Né en 1972 à Chiraz en Iran, Mohammad Rasoulof étudie le montage et la sociologie avant de réaliser son premier long métrage, Le Jour où je suis devenue femme, coécrit en 2000, puis Les Enfants du soleil et Iron Island, qui installent sa réputation de cinéaste engagé dans le cinéma indépendant iranien. Il connaît ses premiers déboires avec les autorités iraniennes dès 2010, date à laquelle il est arrêté aux côtés de Jafar Panahi et condamné pour propagande contre le régime, avant de voir sa peine allégée en appel. Il poursuit malgré tout son travail avec Au revoir en 2011, Les Manuscrits ne brûlent pas en 2013 puis Un homme intègre en 2017, qui lui vaut le prix Un certain regard au Festival de Cannes. En 2020, il remporte l'Ours d'or à la Berlinale pour Le Diable n'existe pas, tandis qu'il purge une peine de prison en Iran pour son travail cinématographique, ne pouvant se rendre en personne récupérer sa récompense. En 2024, après une nouvelle condamnation à huit ans de prison et une flagellation, il fuit clandestinement l'Iran à pied à travers les montagnes pour rejoindre l'Allemagne, où il achève et présente Les Graines du figuier sauvage, sélectionné en compétition officielle au Festival de Cannes et récompensé du prix spécial du jury. Il continue depuis l'exil de développer des projets portant sur la société iranienne contemporaine et la répression qu'elle subit.

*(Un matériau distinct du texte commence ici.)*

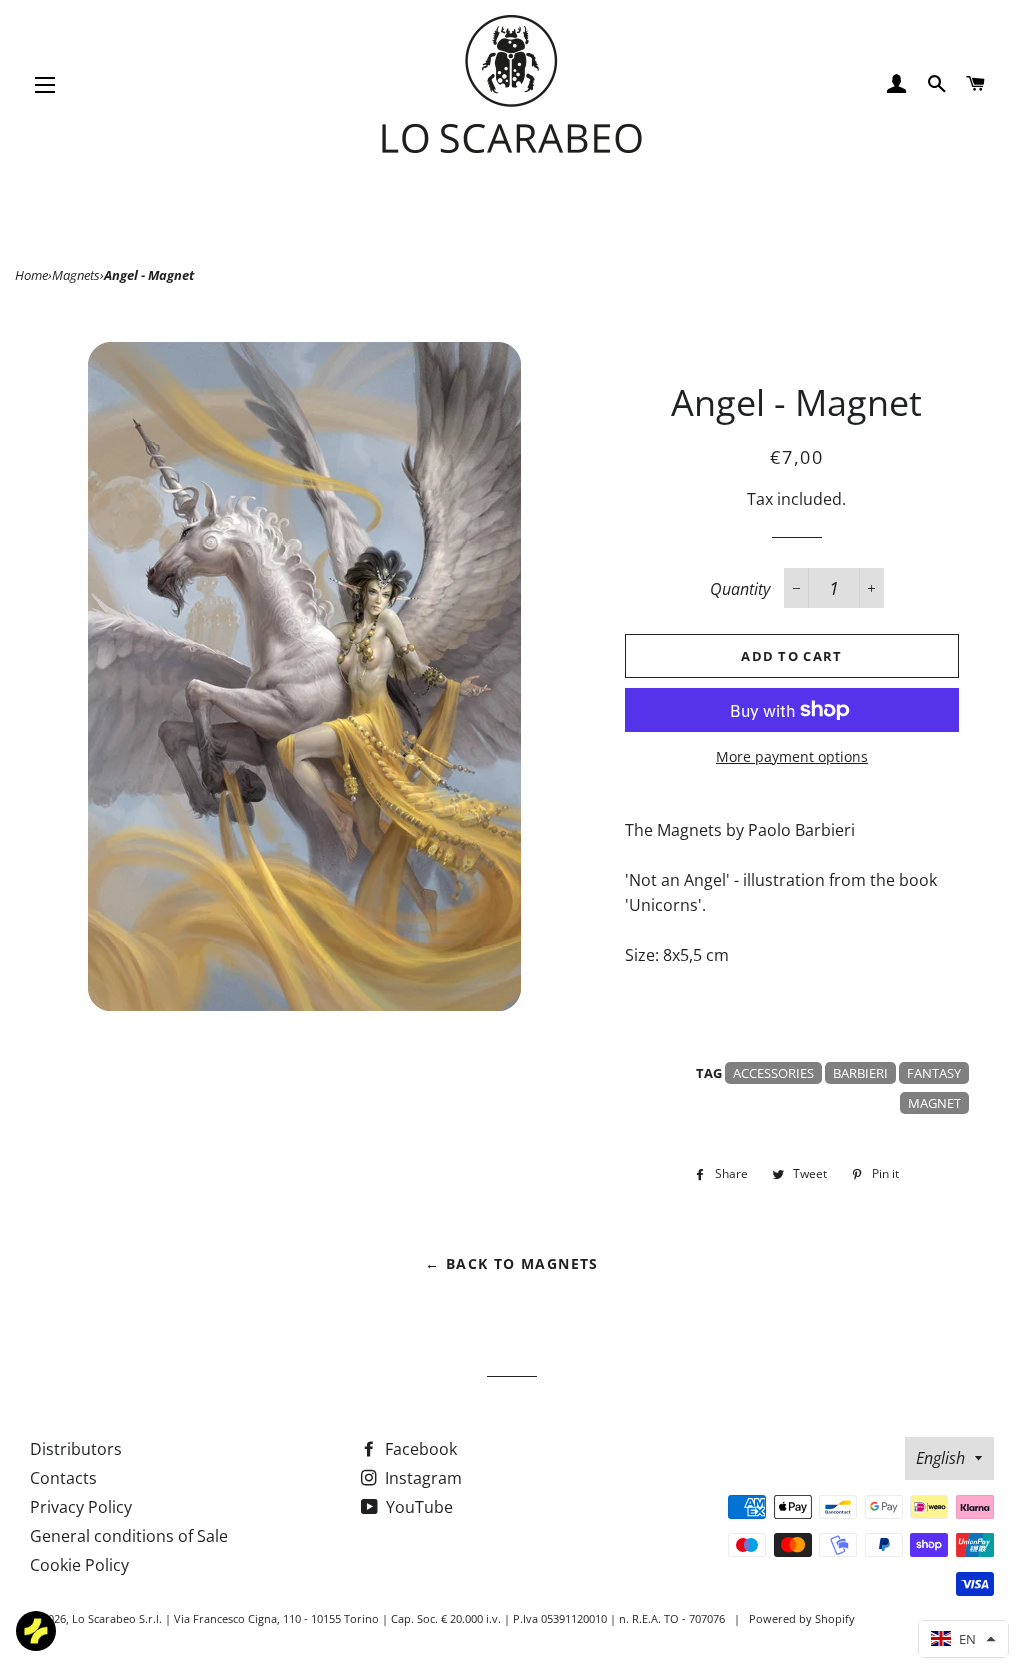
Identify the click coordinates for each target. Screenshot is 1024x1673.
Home (31, 275)
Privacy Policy (81, 1507)
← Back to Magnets (512, 1263)
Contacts (63, 1478)
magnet (934, 1103)
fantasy (934, 1073)
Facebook (419, 1449)
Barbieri (860, 1073)
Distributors (76, 1449)
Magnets (76, 275)
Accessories (773, 1073)
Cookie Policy (79, 1565)
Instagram (421, 1478)
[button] (963, 1639)
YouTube (417, 1507)
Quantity (740, 589)
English (940, 1458)
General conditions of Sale (129, 1536)
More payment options (792, 756)
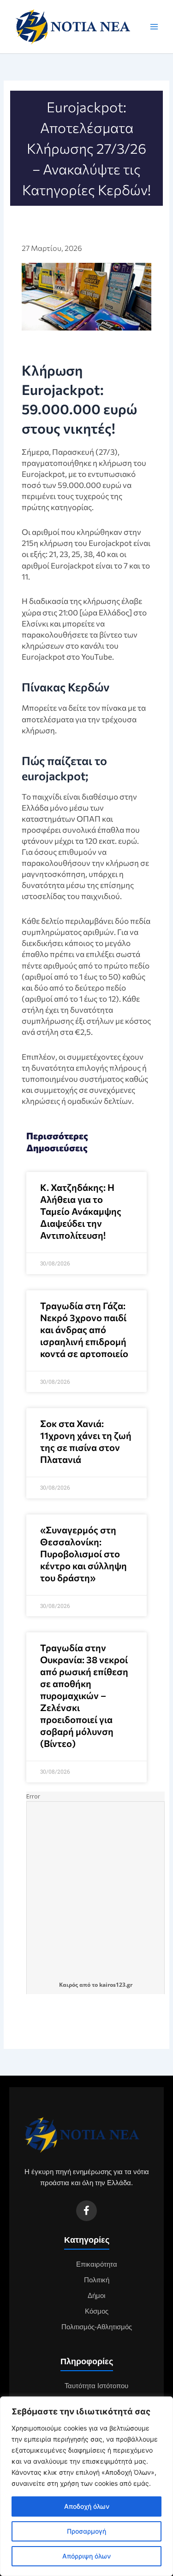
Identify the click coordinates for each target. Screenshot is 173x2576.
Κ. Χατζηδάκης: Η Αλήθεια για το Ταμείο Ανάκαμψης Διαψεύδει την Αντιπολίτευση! (80, 1211)
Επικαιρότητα (96, 2264)
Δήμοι (96, 2295)
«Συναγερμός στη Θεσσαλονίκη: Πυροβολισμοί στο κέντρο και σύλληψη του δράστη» (83, 1553)
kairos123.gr (115, 1985)
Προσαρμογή (86, 2531)
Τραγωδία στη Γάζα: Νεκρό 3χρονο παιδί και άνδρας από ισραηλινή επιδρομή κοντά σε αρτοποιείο (84, 1329)
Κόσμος (96, 2311)
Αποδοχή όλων (86, 2506)
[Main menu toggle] (154, 26)
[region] (86, 2486)
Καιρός (68, 1985)
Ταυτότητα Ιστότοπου (96, 2386)
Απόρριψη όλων (86, 2556)
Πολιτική (96, 2280)
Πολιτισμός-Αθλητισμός (96, 2327)
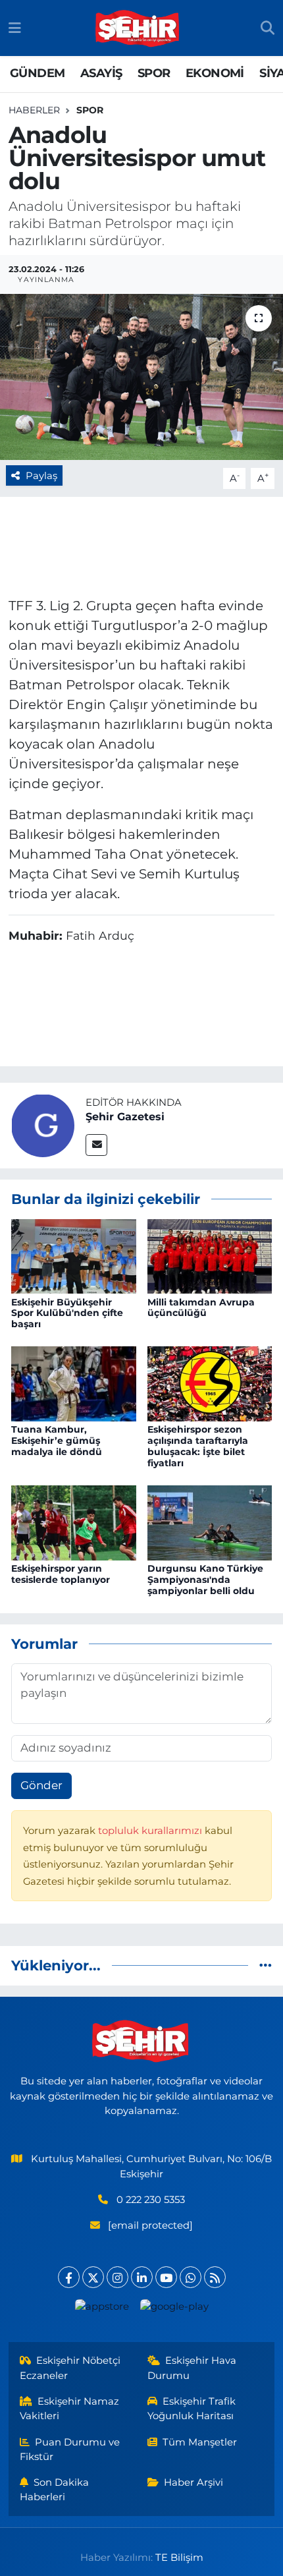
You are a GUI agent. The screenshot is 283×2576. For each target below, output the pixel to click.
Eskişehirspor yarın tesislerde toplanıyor (60, 1574)
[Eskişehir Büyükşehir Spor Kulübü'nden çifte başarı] (73, 1255)
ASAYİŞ (101, 73)
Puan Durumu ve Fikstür (70, 2449)
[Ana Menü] (15, 27)
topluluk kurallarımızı (151, 1831)
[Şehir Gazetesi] (42, 1124)
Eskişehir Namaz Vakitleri (70, 2408)
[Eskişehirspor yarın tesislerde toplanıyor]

Le cinéma social iranien porté par des figures comme Abbas Kiarostami et Jafar Panahi, dont il partage à la fois l'esthétique et le destin judiciaire, constitue une influence structurante pour l'ensemble de son œuvre. Sa propre expérience de la répression, entre arrestations, interdictions de tourner et condamnations répétées, nourrit directement le contenu politique de plus en plus frontal de ses films les plus récents. Son intérêt pour les mécanismes de la peine de mort et de la violence d'État en Iran, central dans Le Diable n'existe pas, témoigne d'un engagement cinématographique assumé au péril de sa liberté personnelle.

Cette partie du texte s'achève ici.